Indeed, Go North East makes it its policy to identify high fliers, whether they’re rising stars or managers of the future, putting them through the courses they need to develop as far as they wish.
As to Kevin’s management philosophy, it’s fairly simple: “Treat people the way you want to be treated yourself.
“Also, if you can delay a decision overnight, then sleep on it.
“If not, then make the best decision you can based on the information you have at the time.”
“You’ve also got to build trust.”
We find out a bit more about Kevin Carr
What car do you drive? Jaguar XJ.
What’s your favourite restaurant? Sachin’s, on Forth Banks, Newcastle.
Who or what makes you laugh? Jeff Dunham.
What’s your favourite book? The Guns of Navarone.
What was the last album you bought? Rod Stewart - Time
What’s your ideal job, other than the one you’ve got? A professional golfer, but I know my limitations.
What’s your greatest fear? Height; I work at height but don’t like it at all.
What’s the best piece of business advice you have ever received? If you don’t have to, never rush a decision.

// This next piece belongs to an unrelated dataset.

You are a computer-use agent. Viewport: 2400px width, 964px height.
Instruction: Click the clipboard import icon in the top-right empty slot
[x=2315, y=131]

And the worst? Trust no one!
What’s your poison? Coffee - drink far too much!
Which newspapers do you read other than The Journal? The Daily Mail
How do you keep fit? Play squash, Scuba dive and golf
What’s your most irritating habit? Falling asleep while reading the newspaper, or so I’m told.
How much was your first pay packet? £17.33
What’s your biggest extravagance? Holidays. I like going to distant places. This year I’m going to the Maldives.

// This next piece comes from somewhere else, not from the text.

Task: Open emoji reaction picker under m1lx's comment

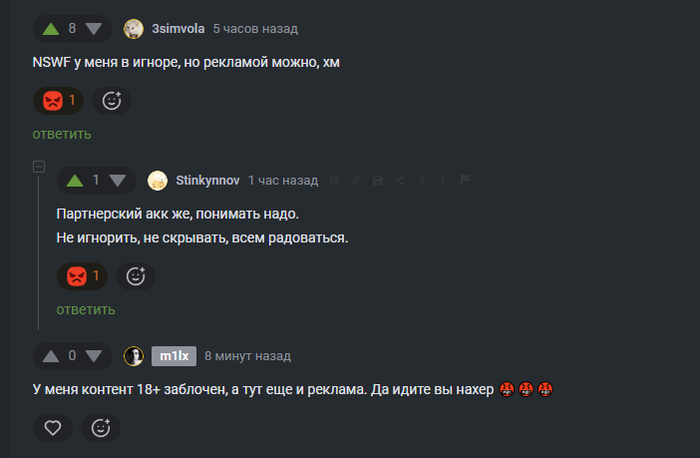Action: click(100, 428)

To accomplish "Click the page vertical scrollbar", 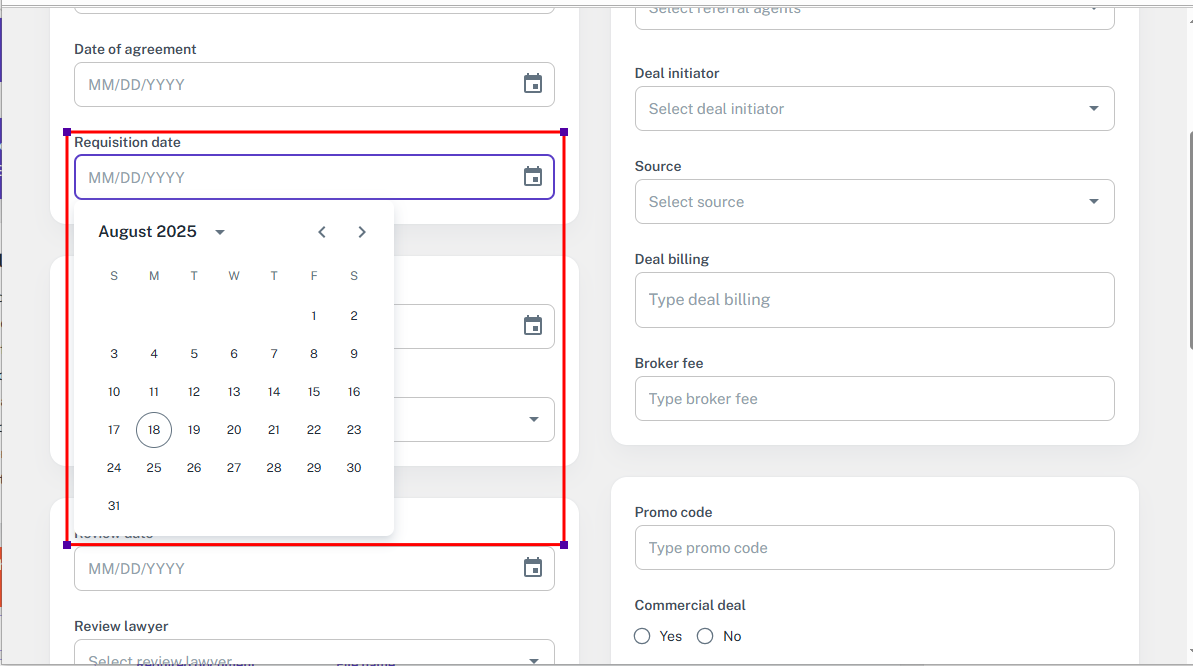I will (x=1189, y=240).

What historical, political or fictional character do you most identify with or admire? Margaret Thatcher
How would you like to be remembered? As a team player
Which four people would you most like to dine with? Tiger Woods, Alex Ferguson, Tom Cruise and Richard Branson.
Kevin Carr's working day
6.30am: I usually wake before the alarm, take a quick shower and then have a coffee while watching the early morning news before setting off for work.
8am: I arrive at work around 8ish, and quickly get into e-mail mode, reading, answering and sending as required. I review the daily output to ensure all services are operating and then discuss any particular issues that have occurred with the operations director. Serious incident reports are checked and actions noted.
10am: Mornings then can include meetings, briefings, training sessions, project work and catch up meetings with the other directors and mangers. Recently, these meetings have focussed on our £30m investment in a new vehicles and a new depot.
1pm: Lunch. I don’t really have a specific lunch break, It depends on what the afternoon has in store. Usually, I catch up with paperwork and e-mails at this time and, if I’m able to, I take time for a ‘walkabout’ at one of the busy terminus points or bus stations,
2pm: In the afternoon meetings take place around the region with stakeholders, politicians, advisers and industry colleagues. There is never a dull moment, with lots of new initiatives and innovations to consider, whether it be vehicle improvements, service developments, property enhancement or efficiency improvements, or even environmental considerations.
6pm: As the drive home is around 35 to 40 minutes, I usually leave the office at this time, which ensures I get home at a reasonable hour. The drive enables me to make those last minute calls, then relax and wind down on the way.
7pm: Evening – A combination of catch-up with my wife, a quick look at e-mails, any pressing matters that can’t wait until morning, exercising (squash or golf), socialising, and even some dreaded household chores.